The governor’s proposal to triple the estate tax threshold is more moderate than a recommendation the chamber made last month to quintuple the value at which the tax kicks in, and her proposal to drop the short-term capital gains tax rate from 12 to 5 percent mirrors the Chamber’s recommendation. Business leaders said slashing the short-term capital gains tax rate would move Massachusetts from the second-highest rate in the country to one shared by about half of all states.

Healey’s recommended capital gains tax cut also mirrors a proposal former Republican Gov. Charlie Baker put forward last year. Democrat leaders in the Legislature spiked the measure from their final tax relief plan last summer, which they ultimately abandoned after learning Massachusetts owed nearly $3 billion in other mandatory rebates to taxpayers.
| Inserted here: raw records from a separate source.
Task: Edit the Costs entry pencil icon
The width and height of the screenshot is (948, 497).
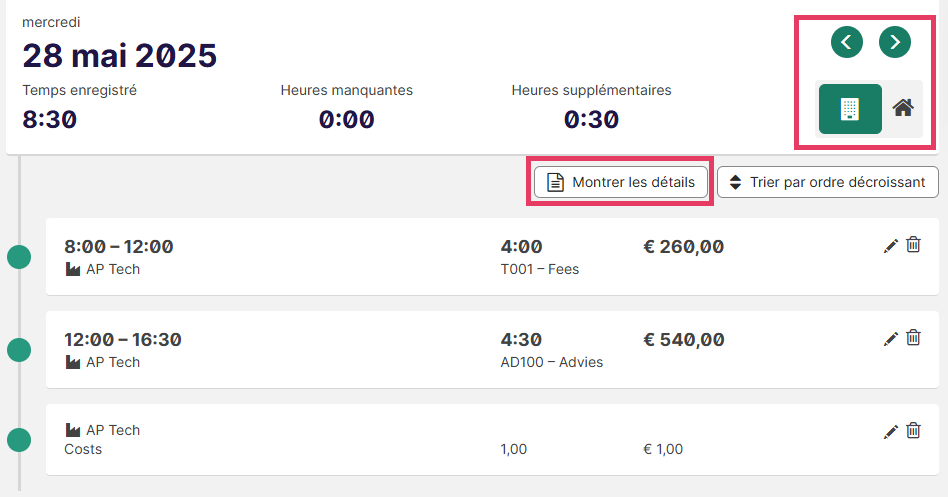Action: tap(891, 432)
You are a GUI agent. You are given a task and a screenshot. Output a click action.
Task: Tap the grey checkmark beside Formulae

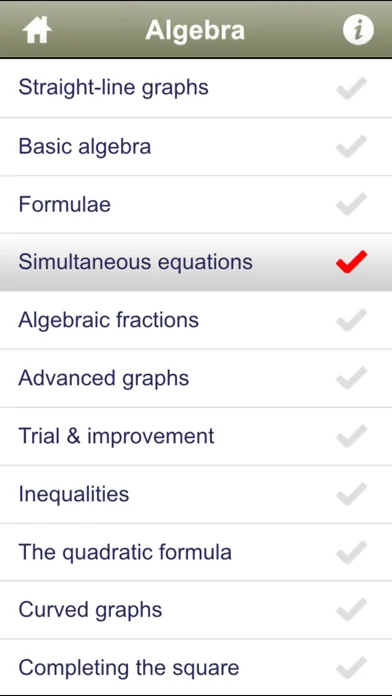(x=352, y=204)
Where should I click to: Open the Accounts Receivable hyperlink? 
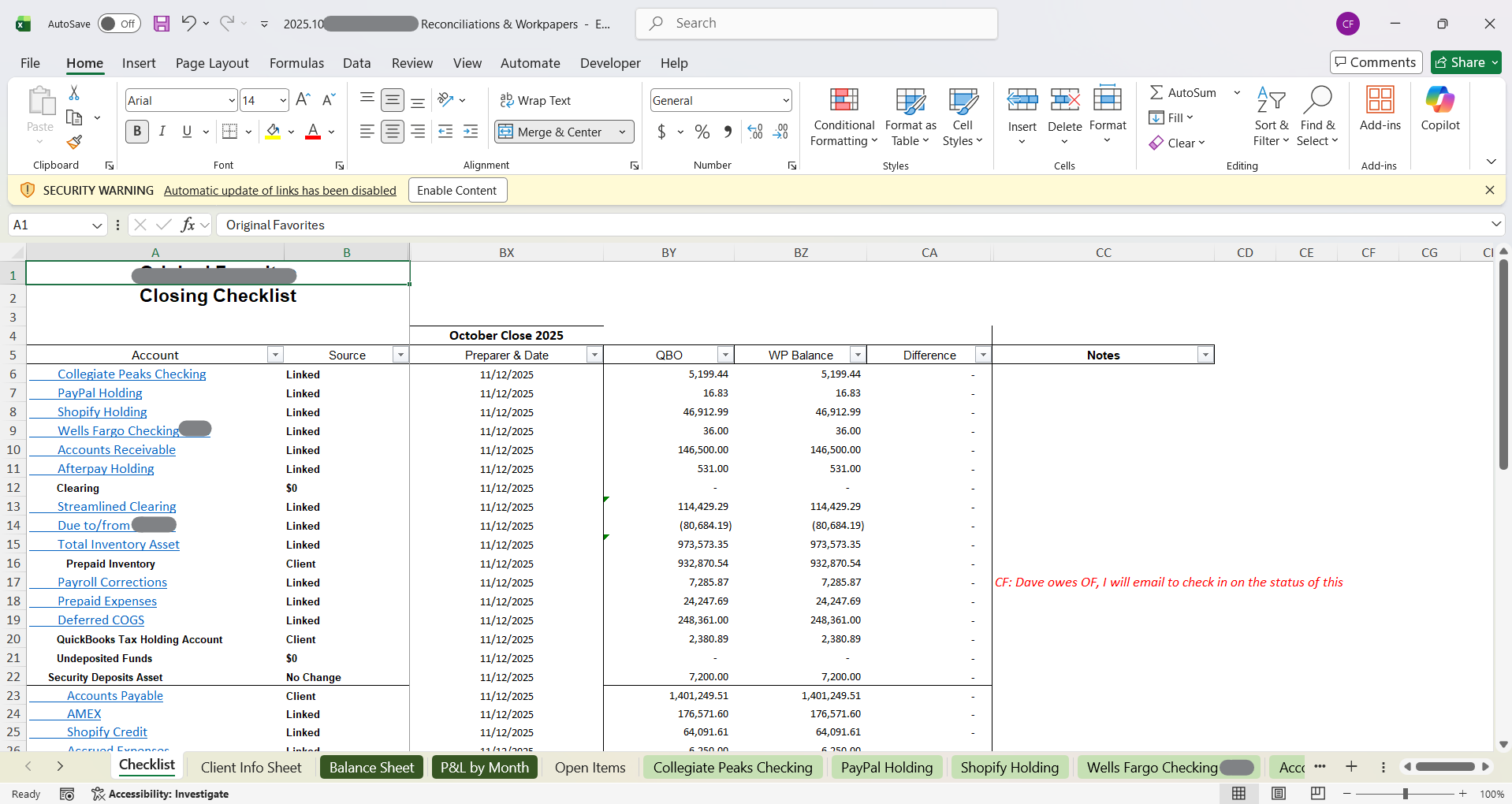117,450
Healey’s plan to triple the estate tax threshold to $3 million goes beyond Baker’s proposal last year, which would have doubled the threshold to $2 million.

Chamber president James Rooney praised Healey’s tax cuts as a “good first signal that the administration will work with the business community, especially with the inclusion of capital gains and estate taxes.”

But while business leaders cheered, the Raise Up Coalition, which helped lead the successful campaign for a surtax on the state’s highest earners this fall, said earlier this week that changes to the estate tax and short-term capital gains tax rate would “deliver an enormous windfall to the richest members of our society.”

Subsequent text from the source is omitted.